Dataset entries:
----------------

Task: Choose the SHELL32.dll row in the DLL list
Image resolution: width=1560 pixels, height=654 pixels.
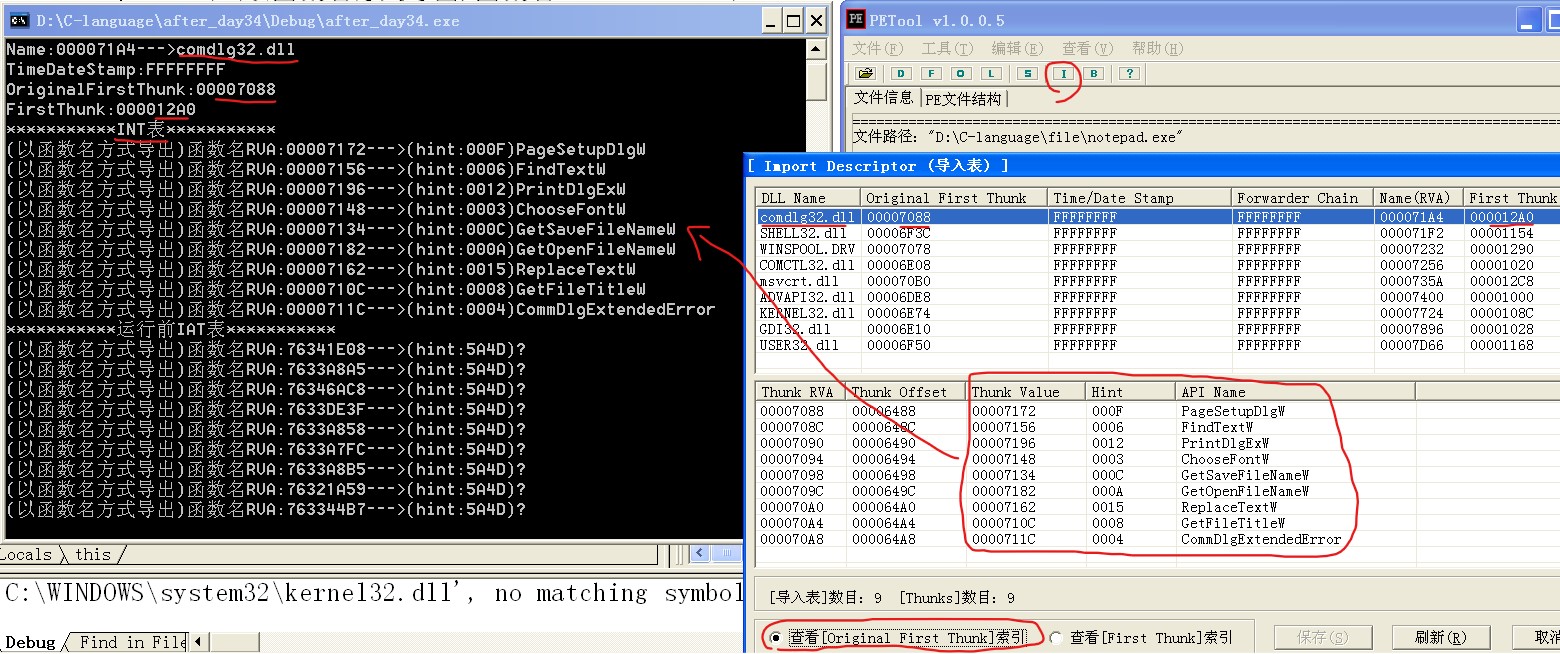Action: click(x=805, y=232)
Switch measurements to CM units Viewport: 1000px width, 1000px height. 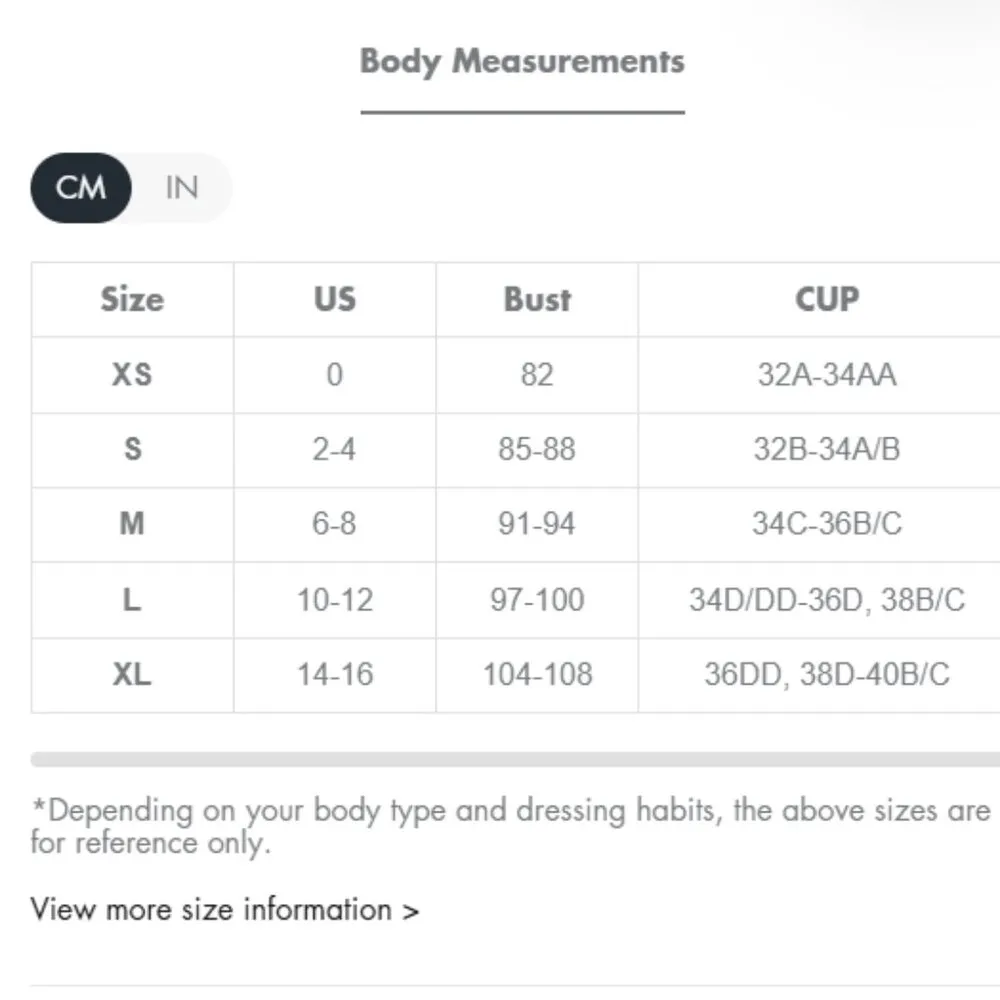point(81,188)
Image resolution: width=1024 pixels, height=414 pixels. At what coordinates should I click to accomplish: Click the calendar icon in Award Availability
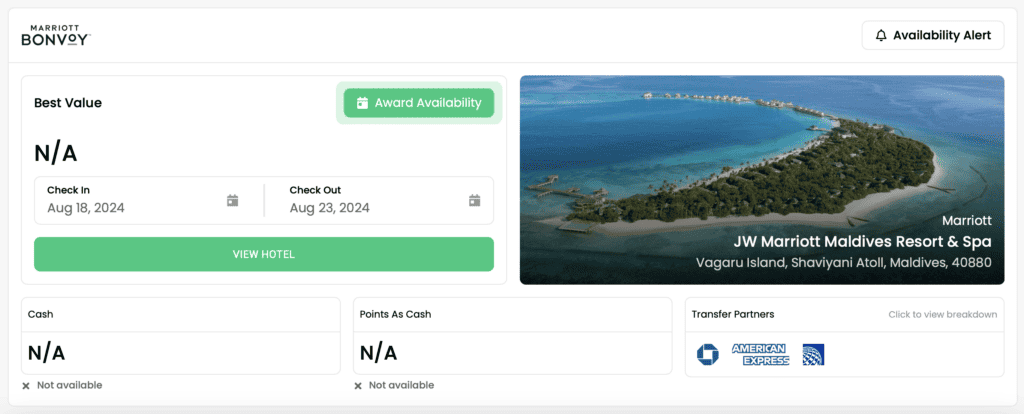click(363, 103)
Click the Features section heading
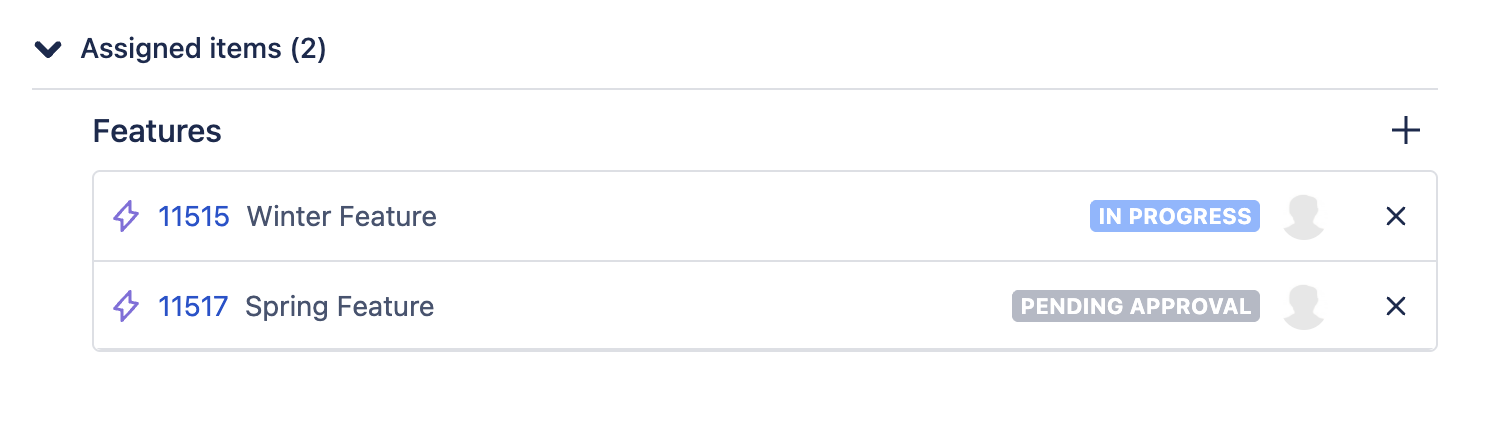 [x=157, y=131]
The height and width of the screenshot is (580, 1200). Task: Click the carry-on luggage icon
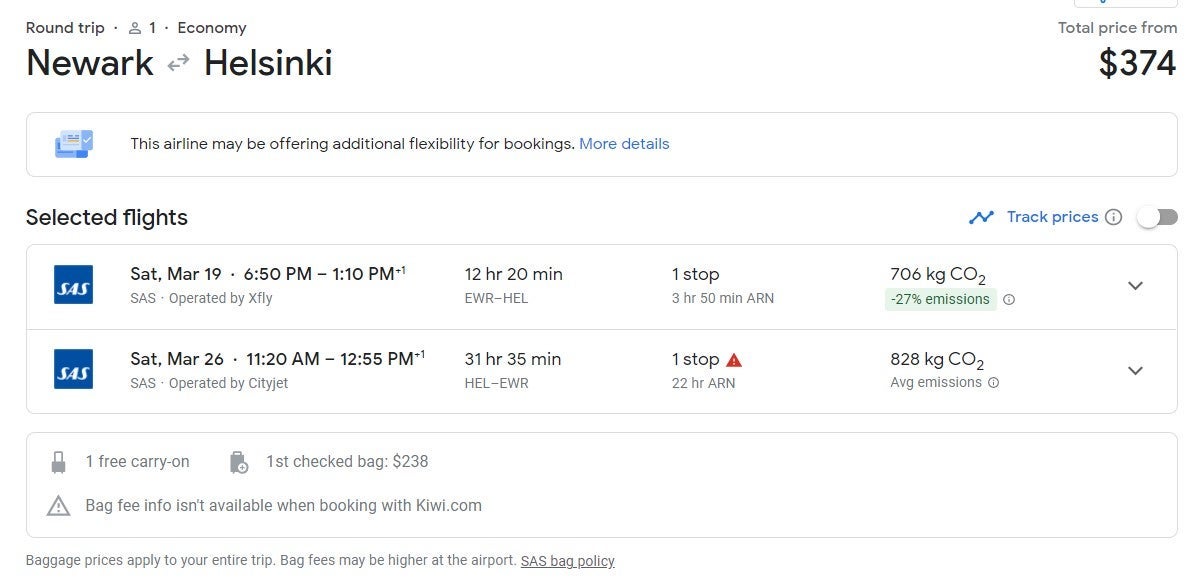point(58,462)
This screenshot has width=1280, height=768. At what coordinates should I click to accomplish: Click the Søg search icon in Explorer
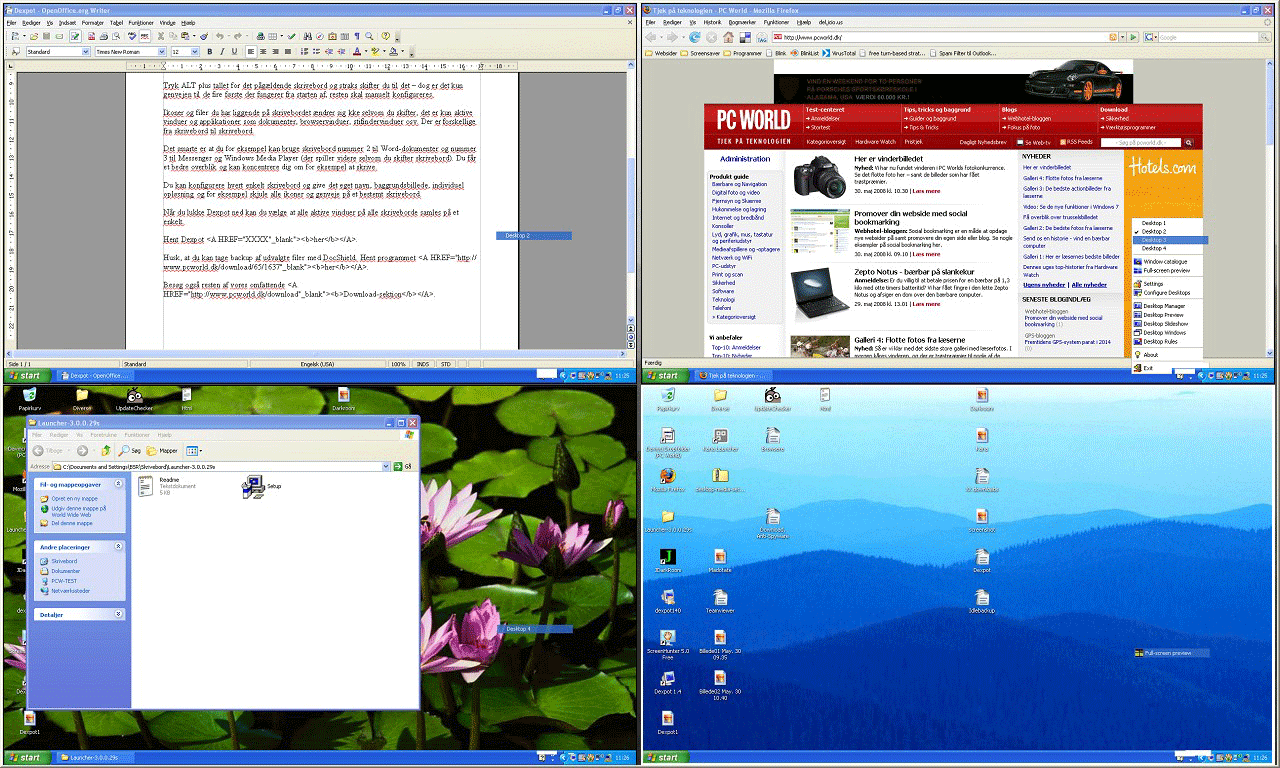click(125, 451)
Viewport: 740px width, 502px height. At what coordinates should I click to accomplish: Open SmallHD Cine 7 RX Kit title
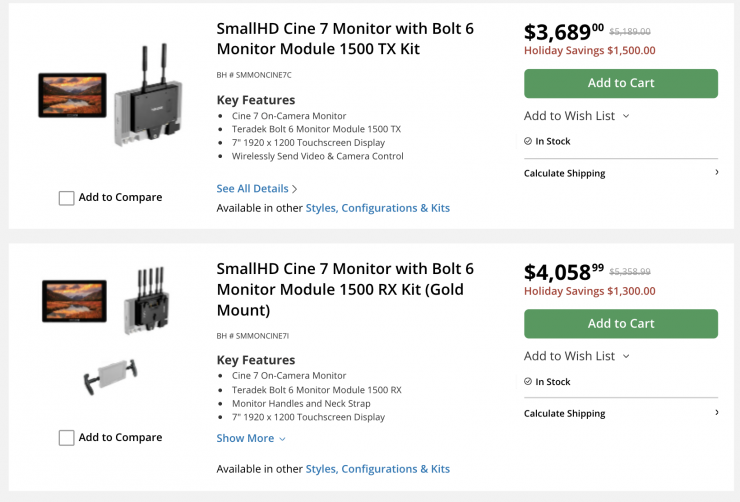(345, 289)
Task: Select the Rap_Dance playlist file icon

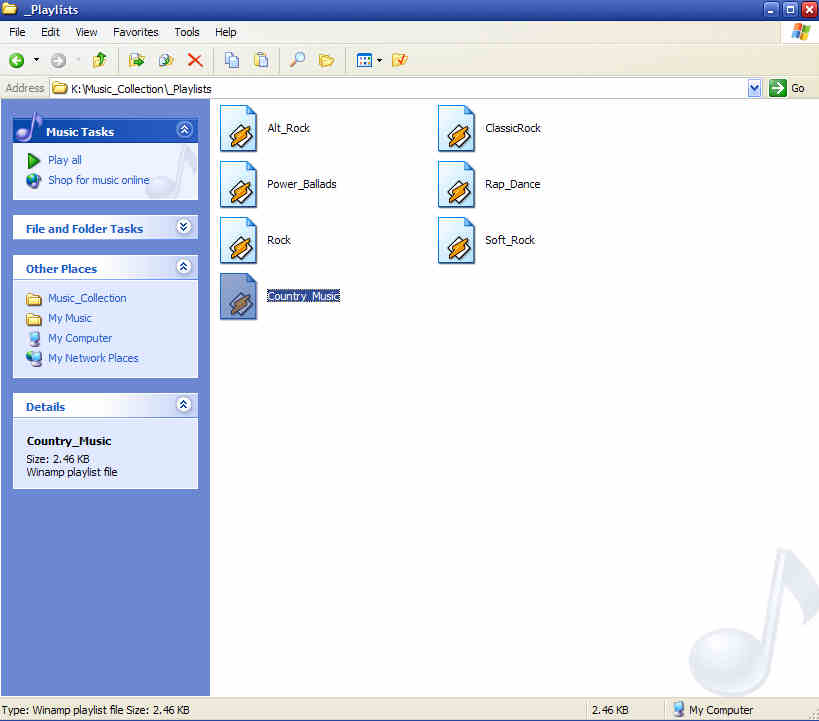Action: click(457, 184)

----------------

▶ What to do
Beginning with the line that contains "The height and", write out every line through the last one in the records, exactly and without pictures.

▶ Response area
The height and width of the screenshot is (580, 1200). Task: Click the carry-on luggage icon
point(58,462)
This screenshot has width=1280, height=768. At what coordinates should I click to accomplish: Click the Søg search icon in Explorer
click(125, 451)
Viewport: 740px width, 502px height. At what coordinates should I click to accomplish: Open SmallHD Cine 7 RX Kit title
(345, 289)
Task: Select the Rap_Dance playlist file icon

Action: click(457, 184)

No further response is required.